Twenty years ago, a woman would never be offered the opportunity to interview to be a packer. And female CEOs were basically non-existent. However, what started then will continue into the future: women being offered opportunities and proving themselves. If you are passionate and if you work hard and take advantage of opportunities, no matter what your gender, you will prove people wrong. And people who are proven wrong are more likely to offer opportunities in the future.
I believe that as society continues to evolve, even in a male-dominated society like Mexico, we will see more emphasis on assigning roles according to aptitudes and strengths, rather than on gender.
Jessica Deutschmann, Gosselin – FIDI 39 Club
I think the question is never how women will change leadership, but instead how a person will change leadership. Being a good leader does not depend on gender. Of course, men and women are different, and it is important to embrace and cherish these differences.
As a woman, I was confronted with prejudice at a very early age. I will never forget when a German teacher in my senior year actually said in front of the class that girls who wear make-up cannot be smart. As a well-educated working mum, this teacher should have been a role model to us, leading young women to become their best selves. Instead, she told us if you spend time caring about how you look you must be stupid.
Unfortunately, we hear comments like ‘she only got this job because she is pretty’ still way too often – and sometimes even from other women. I think we all know, especially if you are a woman reading this right now, that it is a lot of hard work, which sometimes continues over years and might take you longer than your equally competent male colleague.
I have never thought of myself as a leader and I enjoy putting on make-up, so I try to work a little harder every day just to prove to myself that I am not stupid. However, I was always ambitious. Standing up for myself and for others who are maybe not able to do so for themselves, was taught to me by my parents. I always liked to try new things, accept challenges, and did not shy away from anything that scared me. This is why I also decided to apply for the open FIDI 39 Club Board position in 2017. I liked the idea that each applicant has to deliver a speech and gets elected based on their proposal on what they would like to do for the club. It sounded like a fair and equal chance to me, whether you were a woman or man. I was up against two other young male leaders and, while I have got better at it a little by now, I was very scared to speak in front of so many people, and in a second language. Apparently, I hit a nerve when talking about social media and staying more connected throughout the entire year and got elected by the members; in 2021 I will take over the presidency.

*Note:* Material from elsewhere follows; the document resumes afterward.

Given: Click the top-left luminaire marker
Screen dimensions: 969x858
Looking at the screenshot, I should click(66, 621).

A year later, another position at the Board opened. It was the same situation, with two men and one woman applying; and once again the members elected the woman based on her speech and the future she envisioned for the club. I did not realise initially that we had written FIDI 39 Club Board history by being the first all-female Board.

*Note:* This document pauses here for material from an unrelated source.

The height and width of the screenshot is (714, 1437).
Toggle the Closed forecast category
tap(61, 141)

But this fact does not matter to me that much. For the past two years, I have had the great pleasure of working with wonderful human beings, who are all ambitious, hardworking, committed and not afraid to try something new. We all equally care about the members of the Club and want to provide the best conference experience for them. We listen to the members and each other and dare to do new things.
Next year, there will be two open Board positions and I am truly excited to see whether we will get some male support, since this is what it is all about – support. We still have a long way to go to truly reach gender equality and we need to support each other – not only do women need to support women, but we also have to look at the truly strong, brave and forward-thinking men that support us and understand the advantages of our differences.